**What the task asks**
In the records below, find the line containing "2003x379 pixels. How" and the line containing "Click the lone closing brace line"; please repeat exactly the lines from one to the other, both included, and nothing more.

(Saved data entries)
"""

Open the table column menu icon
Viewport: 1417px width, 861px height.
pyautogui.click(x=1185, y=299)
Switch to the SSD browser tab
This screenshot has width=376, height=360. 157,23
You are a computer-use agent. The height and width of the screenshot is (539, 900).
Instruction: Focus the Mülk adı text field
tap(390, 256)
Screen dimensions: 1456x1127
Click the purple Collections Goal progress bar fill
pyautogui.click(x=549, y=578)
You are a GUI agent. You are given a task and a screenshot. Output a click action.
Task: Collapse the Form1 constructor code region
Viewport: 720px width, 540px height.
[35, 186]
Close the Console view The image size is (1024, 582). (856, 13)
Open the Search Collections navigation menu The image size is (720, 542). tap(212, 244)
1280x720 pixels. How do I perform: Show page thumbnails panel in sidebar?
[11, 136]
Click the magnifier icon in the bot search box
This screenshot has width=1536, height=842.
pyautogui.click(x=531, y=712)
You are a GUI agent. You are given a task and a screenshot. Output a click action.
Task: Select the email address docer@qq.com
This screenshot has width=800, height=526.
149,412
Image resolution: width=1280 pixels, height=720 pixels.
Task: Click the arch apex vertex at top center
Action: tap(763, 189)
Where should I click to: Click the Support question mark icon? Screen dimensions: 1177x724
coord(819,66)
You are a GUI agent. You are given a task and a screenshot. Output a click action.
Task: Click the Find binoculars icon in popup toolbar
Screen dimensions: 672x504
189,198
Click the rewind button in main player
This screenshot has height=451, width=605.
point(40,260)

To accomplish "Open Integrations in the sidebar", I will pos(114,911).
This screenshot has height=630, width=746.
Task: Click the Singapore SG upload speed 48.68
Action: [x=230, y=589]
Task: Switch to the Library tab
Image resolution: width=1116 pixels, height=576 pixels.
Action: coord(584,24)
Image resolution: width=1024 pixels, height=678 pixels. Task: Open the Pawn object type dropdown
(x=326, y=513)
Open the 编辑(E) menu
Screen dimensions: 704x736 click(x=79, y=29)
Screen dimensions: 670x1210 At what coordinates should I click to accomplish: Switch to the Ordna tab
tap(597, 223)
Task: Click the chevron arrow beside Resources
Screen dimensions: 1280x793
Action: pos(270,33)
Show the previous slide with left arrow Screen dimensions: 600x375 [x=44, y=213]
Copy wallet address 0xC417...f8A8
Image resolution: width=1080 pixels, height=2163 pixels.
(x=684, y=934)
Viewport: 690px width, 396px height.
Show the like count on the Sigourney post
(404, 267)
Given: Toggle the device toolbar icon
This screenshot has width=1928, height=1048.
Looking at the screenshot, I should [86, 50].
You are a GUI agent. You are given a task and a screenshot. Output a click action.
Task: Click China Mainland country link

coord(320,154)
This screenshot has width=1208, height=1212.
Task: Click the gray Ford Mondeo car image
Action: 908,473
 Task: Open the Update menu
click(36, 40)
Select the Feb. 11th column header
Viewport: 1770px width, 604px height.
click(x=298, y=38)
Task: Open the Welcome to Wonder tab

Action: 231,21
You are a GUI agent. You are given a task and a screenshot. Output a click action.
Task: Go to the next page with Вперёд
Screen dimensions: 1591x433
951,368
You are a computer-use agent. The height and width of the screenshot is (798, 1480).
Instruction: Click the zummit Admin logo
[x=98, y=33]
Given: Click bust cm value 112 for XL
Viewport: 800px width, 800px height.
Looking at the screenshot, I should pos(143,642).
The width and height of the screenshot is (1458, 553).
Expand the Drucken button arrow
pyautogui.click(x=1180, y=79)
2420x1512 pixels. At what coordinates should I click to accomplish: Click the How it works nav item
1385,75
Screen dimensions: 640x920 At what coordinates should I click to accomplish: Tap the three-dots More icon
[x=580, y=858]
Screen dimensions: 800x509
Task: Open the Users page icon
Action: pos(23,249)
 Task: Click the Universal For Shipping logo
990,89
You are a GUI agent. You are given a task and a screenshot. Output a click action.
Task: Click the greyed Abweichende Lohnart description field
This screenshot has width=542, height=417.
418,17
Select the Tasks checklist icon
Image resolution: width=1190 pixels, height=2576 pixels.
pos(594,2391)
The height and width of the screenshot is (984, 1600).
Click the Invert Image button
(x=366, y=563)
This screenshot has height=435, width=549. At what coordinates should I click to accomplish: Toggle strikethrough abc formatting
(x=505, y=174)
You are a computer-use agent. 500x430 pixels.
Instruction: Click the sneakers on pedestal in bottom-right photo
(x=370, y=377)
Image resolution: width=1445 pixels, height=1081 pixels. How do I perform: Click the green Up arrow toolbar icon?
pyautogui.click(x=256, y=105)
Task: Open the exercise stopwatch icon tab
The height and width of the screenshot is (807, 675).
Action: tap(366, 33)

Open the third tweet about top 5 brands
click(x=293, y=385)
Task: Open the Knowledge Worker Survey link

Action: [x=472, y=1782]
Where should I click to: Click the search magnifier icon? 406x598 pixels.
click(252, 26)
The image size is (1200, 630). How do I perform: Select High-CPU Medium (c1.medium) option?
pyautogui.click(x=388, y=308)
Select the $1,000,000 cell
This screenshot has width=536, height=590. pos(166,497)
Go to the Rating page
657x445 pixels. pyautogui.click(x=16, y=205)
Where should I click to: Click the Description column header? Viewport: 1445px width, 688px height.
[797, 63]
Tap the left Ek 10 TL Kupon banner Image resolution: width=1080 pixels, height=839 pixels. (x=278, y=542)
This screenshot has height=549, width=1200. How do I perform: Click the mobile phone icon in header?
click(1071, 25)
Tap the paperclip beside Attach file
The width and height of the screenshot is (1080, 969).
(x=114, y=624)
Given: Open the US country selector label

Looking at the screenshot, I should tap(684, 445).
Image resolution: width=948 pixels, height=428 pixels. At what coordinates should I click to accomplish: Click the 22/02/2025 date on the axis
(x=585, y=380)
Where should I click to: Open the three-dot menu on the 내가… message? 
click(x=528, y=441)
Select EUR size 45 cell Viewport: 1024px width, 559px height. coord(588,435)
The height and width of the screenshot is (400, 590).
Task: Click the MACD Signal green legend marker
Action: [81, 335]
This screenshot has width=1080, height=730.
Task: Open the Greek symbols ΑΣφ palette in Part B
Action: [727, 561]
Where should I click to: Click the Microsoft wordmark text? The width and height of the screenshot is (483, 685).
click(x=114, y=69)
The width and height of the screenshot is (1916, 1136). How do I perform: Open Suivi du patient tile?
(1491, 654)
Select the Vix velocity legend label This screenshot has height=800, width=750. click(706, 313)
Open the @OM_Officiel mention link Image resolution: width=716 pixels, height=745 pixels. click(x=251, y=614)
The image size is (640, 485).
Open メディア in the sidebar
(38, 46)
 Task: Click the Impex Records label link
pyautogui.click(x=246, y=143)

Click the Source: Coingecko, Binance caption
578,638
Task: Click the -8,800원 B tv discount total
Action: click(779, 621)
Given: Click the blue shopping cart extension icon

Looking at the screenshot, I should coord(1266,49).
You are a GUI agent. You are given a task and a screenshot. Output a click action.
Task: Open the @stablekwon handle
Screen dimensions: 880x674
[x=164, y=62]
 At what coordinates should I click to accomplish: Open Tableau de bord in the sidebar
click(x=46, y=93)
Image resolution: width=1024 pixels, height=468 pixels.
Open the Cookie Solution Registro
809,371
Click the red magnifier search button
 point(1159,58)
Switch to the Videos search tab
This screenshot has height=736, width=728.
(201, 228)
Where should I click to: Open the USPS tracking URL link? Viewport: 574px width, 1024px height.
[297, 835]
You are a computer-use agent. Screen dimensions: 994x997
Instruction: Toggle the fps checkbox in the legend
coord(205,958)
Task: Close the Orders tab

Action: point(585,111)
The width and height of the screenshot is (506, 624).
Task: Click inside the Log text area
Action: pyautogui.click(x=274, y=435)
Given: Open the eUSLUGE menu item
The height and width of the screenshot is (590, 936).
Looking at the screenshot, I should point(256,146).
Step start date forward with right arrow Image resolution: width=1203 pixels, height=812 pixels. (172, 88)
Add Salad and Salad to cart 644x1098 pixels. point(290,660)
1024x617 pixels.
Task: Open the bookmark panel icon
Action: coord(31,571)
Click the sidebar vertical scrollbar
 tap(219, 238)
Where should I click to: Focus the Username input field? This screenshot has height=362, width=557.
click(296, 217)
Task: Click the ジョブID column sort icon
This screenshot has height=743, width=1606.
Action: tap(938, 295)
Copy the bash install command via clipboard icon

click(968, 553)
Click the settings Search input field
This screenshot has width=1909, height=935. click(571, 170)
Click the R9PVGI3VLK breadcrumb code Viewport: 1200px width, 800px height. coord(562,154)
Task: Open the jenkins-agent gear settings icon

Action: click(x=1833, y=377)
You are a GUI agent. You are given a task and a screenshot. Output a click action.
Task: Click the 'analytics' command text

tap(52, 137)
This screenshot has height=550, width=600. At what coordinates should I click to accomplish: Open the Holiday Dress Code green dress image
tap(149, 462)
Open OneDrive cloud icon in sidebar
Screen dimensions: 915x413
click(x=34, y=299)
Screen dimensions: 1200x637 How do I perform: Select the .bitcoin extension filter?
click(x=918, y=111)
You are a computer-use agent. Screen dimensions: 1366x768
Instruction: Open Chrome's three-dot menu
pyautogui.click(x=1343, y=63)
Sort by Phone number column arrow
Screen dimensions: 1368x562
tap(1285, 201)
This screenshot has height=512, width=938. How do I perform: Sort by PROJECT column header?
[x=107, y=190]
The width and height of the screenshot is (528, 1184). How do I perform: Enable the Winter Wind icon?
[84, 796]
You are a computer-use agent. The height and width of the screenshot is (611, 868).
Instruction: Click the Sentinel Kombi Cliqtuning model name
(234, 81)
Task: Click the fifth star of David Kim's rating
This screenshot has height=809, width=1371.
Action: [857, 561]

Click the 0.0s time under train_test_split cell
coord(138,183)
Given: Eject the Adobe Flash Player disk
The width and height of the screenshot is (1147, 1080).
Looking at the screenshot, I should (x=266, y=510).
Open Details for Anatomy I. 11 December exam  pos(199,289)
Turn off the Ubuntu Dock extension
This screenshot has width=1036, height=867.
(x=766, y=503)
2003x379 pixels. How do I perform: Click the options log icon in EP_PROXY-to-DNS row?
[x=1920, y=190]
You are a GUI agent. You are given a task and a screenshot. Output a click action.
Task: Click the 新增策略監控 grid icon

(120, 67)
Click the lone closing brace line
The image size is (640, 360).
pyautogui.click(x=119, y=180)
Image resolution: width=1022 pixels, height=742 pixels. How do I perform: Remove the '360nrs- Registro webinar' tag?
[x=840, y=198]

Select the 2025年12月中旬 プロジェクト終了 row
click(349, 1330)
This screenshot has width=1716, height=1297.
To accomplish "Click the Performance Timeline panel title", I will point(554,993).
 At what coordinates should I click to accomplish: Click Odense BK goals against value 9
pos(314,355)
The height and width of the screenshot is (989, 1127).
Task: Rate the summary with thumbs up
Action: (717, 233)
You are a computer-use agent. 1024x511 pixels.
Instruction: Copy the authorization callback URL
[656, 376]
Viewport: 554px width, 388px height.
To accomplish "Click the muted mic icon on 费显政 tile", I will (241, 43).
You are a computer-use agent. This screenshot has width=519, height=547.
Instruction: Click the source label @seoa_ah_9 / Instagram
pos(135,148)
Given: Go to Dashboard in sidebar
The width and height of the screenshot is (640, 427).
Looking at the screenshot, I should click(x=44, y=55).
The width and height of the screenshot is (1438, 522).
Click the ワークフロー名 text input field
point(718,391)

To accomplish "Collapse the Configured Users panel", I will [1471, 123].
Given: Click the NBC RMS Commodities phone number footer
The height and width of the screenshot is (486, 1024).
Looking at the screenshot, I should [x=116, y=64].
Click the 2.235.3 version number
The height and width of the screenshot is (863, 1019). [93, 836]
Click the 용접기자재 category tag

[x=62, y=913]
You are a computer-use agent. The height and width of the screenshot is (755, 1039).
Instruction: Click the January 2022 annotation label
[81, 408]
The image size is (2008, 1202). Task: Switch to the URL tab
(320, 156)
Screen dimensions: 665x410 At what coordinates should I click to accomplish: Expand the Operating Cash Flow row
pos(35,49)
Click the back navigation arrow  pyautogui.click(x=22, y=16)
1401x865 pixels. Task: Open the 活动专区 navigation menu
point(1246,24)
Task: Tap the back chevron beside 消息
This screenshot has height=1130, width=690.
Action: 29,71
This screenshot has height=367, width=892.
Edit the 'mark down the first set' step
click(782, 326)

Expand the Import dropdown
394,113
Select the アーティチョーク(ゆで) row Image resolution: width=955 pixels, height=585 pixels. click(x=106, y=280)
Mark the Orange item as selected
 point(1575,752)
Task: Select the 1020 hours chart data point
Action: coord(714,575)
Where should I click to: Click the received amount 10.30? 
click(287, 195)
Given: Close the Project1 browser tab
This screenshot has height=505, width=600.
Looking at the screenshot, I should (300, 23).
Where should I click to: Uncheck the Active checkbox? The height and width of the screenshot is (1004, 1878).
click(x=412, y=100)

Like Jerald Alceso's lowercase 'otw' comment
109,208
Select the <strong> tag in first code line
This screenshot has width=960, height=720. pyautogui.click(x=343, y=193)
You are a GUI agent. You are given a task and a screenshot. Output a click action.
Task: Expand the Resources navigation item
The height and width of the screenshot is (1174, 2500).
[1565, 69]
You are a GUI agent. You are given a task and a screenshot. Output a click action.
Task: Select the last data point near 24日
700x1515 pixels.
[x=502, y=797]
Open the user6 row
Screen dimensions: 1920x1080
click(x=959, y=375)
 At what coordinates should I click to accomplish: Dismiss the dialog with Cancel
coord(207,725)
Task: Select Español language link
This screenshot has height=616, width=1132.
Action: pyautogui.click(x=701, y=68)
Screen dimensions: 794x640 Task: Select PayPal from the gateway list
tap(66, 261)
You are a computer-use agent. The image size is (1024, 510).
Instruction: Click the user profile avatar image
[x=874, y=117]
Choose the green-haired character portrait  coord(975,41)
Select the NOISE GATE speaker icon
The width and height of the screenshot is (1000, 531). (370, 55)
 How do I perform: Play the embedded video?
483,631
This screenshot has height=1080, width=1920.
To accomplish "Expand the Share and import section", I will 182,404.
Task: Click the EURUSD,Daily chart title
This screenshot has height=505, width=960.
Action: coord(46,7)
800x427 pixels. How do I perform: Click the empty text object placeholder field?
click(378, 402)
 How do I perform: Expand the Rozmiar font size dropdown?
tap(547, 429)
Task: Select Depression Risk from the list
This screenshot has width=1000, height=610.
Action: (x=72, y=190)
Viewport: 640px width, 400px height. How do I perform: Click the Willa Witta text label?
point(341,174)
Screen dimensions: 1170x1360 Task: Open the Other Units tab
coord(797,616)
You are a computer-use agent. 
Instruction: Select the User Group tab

"""

**Response**
2003x379 pixels. How do I perform: Click the options log icon in EP_PROXY-to-DNS row?
[x=1920, y=190]
You are a GUI agent. You are given a task and a screenshot. Output a click action.
Task: Click the 新增策略監控 grid icon

(120, 67)
Click the lone closing brace line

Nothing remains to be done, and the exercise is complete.